» **Exercise goal**: Print the lines below exactly as they are.

========================================================================

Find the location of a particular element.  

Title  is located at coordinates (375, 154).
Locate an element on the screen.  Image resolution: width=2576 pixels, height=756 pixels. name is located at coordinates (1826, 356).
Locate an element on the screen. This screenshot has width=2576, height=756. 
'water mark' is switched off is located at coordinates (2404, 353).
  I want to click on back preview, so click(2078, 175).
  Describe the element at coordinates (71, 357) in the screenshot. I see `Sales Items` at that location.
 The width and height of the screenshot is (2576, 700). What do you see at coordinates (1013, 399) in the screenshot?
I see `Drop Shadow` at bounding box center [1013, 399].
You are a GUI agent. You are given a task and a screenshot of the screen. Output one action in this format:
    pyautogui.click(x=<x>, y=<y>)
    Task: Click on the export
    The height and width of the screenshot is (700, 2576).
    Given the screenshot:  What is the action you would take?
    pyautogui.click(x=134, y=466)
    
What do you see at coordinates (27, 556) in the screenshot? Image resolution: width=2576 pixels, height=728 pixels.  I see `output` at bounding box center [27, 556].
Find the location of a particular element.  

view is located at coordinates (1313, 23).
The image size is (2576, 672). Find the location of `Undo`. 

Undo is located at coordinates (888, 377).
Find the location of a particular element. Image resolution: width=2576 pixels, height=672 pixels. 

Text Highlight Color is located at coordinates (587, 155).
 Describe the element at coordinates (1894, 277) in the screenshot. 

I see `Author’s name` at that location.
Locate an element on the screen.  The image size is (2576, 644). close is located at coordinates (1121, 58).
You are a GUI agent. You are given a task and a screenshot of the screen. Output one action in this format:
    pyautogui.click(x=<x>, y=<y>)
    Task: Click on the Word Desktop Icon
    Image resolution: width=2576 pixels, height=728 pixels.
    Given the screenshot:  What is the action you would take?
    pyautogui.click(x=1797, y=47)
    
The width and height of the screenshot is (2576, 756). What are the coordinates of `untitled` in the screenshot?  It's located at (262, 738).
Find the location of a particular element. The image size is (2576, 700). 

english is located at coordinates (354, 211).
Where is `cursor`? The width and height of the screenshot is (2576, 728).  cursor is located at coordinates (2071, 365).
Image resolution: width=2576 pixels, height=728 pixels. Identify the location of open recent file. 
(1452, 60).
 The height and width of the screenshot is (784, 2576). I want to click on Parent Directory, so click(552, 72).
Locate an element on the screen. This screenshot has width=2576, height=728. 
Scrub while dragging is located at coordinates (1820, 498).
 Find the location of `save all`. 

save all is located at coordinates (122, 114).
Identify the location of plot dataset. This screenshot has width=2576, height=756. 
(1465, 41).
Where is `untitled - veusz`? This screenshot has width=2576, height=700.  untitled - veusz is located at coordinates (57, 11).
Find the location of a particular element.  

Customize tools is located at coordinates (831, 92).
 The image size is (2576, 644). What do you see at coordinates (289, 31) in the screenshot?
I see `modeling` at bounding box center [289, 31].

========================================================================

» **Task answer**:
Find the location of a particular element.  

Title  is located at coordinates (375, 154).
Locate an element on the screen.  Image resolution: width=2576 pixels, height=756 pixels. name is located at coordinates (1826, 356).
Locate an element on the screen. This screenshot has width=2576, height=756. 
'water mark' is switched off is located at coordinates (2404, 353).
  I want to click on back preview, so click(2078, 175).
  Describe the element at coordinates (71, 357) in the screenshot. I see `Sales Items` at that location.
 The width and height of the screenshot is (2576, 700). What do you see at coordinates (1013, 399) in the screenshot?
I see `Drop Shadow` at bounding box center [1013, 399].
You are a GUI agent. You are given a task and a screenshot of the screen. Output one action in this format:
    pyautogui.click(x=<x>, y=<y>)
    Task: Click on the export
    The height and width of the screenshot is (700, 2576).
    Given the screenshot:  What is the action you would take?
    pyautogui.click(x=134, y=466)
    
What do you see at coordinates (27, 556) in the screenshot? Image resolution: width=2576 pixels, height=728 pixels.  I see `output` at bounding box center [27, 556].
Find the location of a particular element.  

view is located at coordinates (1313, 23).
The image size is (2576, 672). Find the location of `Undo`. 

Undo is located at coordinates (888, 377).
Find the location of a particular element. Image resolution: width=2576 pixels, height=672 pixels. 

Text Highlight Color is located at coordinates (587, 155).
 Describe the element at coordinates (1894, 277) in the screenshot. 

I see `Author’s name` at that location.
Locate an element on the screen.  The image size is (2576, 644). close is located at coordinates (1121, 58).
You are a GUI agent. You are given a task and a screenshot of the screen. Output one action in this format:
    pyautogui.click(x=<x>, y=<y>)
    Task: Click on the Word Desktop Icon
    Image resolution: width=2576 pixels, height=728 pixels.
    Given the screenshot:  What is the action you would take?
    pyautogui.click(x=1797, y=47)
    
The width and height of the screenshot is (2576, 756). What are the coordinates of `untitled` in the screenshot?  It's located at (262, 738).
Find the location of a particular element. The image size is (2576, 700). 

english is located at coordinates (354, 211).
Where is `cursor`? The width and height of the screenshot is (2576, 728).  cursor is located at coordinates (2071, 365).
Image resolution: width=2576 pixels, height=728 pixels. Identify the location of open recent file. 
(1452, 60).
 The height and width of the screenshot is (784, 2576). I want to click on Parent Directory, so click(552, 72).
Locate an element on the screen. This screenshot has width=2576, height=728. 
Scrub while dragging is located at coordinates (1820, 498).
 Find the location of `save all`. 

save all is located at coordinates (122, 114).
Identify the location of plot dataset. This screenshot has width=2576, height=756. 
(1465, 41).
Where is `untitled - veusz`? This screenshot has width=2576, height=700.  untitled - veusz is located at coordinates (57, 11).
Find the location of a particular element.  

Customize tools is located at coordinates (831, 92).
 The image size is (2576, 644). What do you see at coordinates (289, 31) in the screenshot?
I see `modeling` at bounding box center [289, 31].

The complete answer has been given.